Activities:
(A) Please reproduce the stretch of the passage on web cookies from "Some sites use" through "then phoning home.".
(B) Continue the passage on web cookies, starting right after its final sentence.

Excerpt to read:
___

Some sites use cookies to store much more information about you on your computer; Sitejabber, for example, stores maybe around forty cookies on the laptop I'm using right now, of which about thirty are records of which sites I've reviewed in the past, and the rest hold bits of information about where I've been and other information useful in some way or another to the site management. This all takes up a relatively small space, as the maximum size of a cookie is 4k, or approximately 4000 characters, and in reality cookies are far, far shorter than that. But they're still using your space, sometimes without your conscious knowledge or permission, and they're often tracking you as you travel around the web and then phoning home.

Most common of the cookies you're almost guaranteed to have already, are the ones from Google Analytics, a service which the vast majority of websites use to track their visitors' behavior secretly. These, at minimum, will tell a website which previous site you visited, so for example if you go from a porno site to SiteJabber, the SJ Google Analytics cookie will record that little detail. Another side-effect of Google Analytics cookies is that every scam site and phony Ugg salesman I visit can see I got there from Sitejabber. This data could be used by a scammer to tell whether it's worth posting fake reviews here.

Browser manufacturers and third parties have developed various ways to block cookies or modify their usage over the years, but most people are still being tracked without their knowledge because they don't know enough to prevent it. The latest development is a bunch of secret files called a Locally Shared Object, or LSO, also called a "Flash cookie", which can be up to twenty-five times the size of a standard browser cookie and can't even be located or deleted by a standard cookie manager. A website can not only use one of these to store a huge amount of information about your web habits, which it will recover when you revist the site, the LSO can also be used dynamically by a remote website to restore a cookie you've deleted, without you knowing, or create a completely new one. Thus you may feel safe, because you've managed your browser cookies, but in fact an LSO has simply undone your work as soon as you looked the other way.

___

Data for analysis:
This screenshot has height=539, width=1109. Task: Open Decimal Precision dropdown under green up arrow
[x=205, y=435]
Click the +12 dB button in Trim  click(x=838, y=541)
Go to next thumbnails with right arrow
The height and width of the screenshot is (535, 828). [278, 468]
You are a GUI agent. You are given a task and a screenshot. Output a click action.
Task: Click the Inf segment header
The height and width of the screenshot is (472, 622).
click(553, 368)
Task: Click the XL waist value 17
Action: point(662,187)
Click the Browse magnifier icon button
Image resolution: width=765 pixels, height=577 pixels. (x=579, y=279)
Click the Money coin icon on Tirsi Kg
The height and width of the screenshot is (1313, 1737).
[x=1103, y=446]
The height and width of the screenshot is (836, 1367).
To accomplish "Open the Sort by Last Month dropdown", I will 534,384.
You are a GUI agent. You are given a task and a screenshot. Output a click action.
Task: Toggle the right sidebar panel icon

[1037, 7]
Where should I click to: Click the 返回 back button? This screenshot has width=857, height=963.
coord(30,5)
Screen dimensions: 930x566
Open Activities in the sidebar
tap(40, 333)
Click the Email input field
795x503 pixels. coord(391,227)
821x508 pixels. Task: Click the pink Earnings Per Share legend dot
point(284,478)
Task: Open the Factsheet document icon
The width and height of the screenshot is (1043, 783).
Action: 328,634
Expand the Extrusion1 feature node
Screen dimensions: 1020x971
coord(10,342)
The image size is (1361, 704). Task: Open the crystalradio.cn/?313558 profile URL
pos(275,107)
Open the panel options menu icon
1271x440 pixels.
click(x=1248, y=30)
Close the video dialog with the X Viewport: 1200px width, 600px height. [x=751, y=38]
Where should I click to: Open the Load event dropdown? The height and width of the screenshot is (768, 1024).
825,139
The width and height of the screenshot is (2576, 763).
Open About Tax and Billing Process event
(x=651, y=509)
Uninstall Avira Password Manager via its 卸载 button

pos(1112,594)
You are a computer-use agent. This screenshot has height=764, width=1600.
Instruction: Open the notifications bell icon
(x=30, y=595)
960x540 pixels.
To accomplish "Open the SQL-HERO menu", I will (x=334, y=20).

___

Per-task outputs:
(A)
Some sites use cookies to store much more information about you on your computer; Sitejabber, for example, stores maybe around forty cookies on the laptop I'm using right now, of which about thirty are records of which sites I've reviewed in the past, and the rest hold bits of information about where I've been and other information useful in some way or another to the site management. This all takes up a relatively small space, as the maximum size of a cookie is 4k, or approximately 4000 characters, and in reality cookies are far, far shorter than that. But they're still using your space, sometimes without your conscious knowledge or permission, and they're often tracking you as you travel around the web and then phoning home.

(B)
Cookie Central has been around for a long time, and in fact some of the information here goes back not far after the origination of the cookie idea. But it's very useful and well written, and serves as a good introduction to the whole concept of browser cookies. While some of the data is older, the news is up to date, and covers general malware and security issues such as drive-by downloads and viruses. It even has a bunch of interactive pages you can use to create your own cookies, just to see and understand how they work and what they can store. If you want to get a solid grounding in the concepts, give it a try before diving into the deep end of what has become a very complex topic, way beyond anything that Netscape imagined way back when.

LSOs are beyond the scope of this review, but you can Google the term for information, and browser extensions exist which will delete them. I'm not aware of anything which allows you to read one, as yet, though.

Lastly, most if not all online businesses will tell you that cookies are essential to the future success of the web, which will fail miserably without 'targeted advertizing', thus putting them all out of business, causing floods, earthquakes, plagues of locusts, etc. The more information they get from you, knowingly or otherwise, the more profitable their advertizing becomes. For now, you still have some choice about how much information you hand over and how much support you want to give to online businesses; in the UK (but not the USA) there are now laws inhibiting the use of LSOs without permission, too, but you need to be informed in order to make your choices and understand how to apply them. Knowledge isn't quite the power it used to be, but it's still the best weapon you have.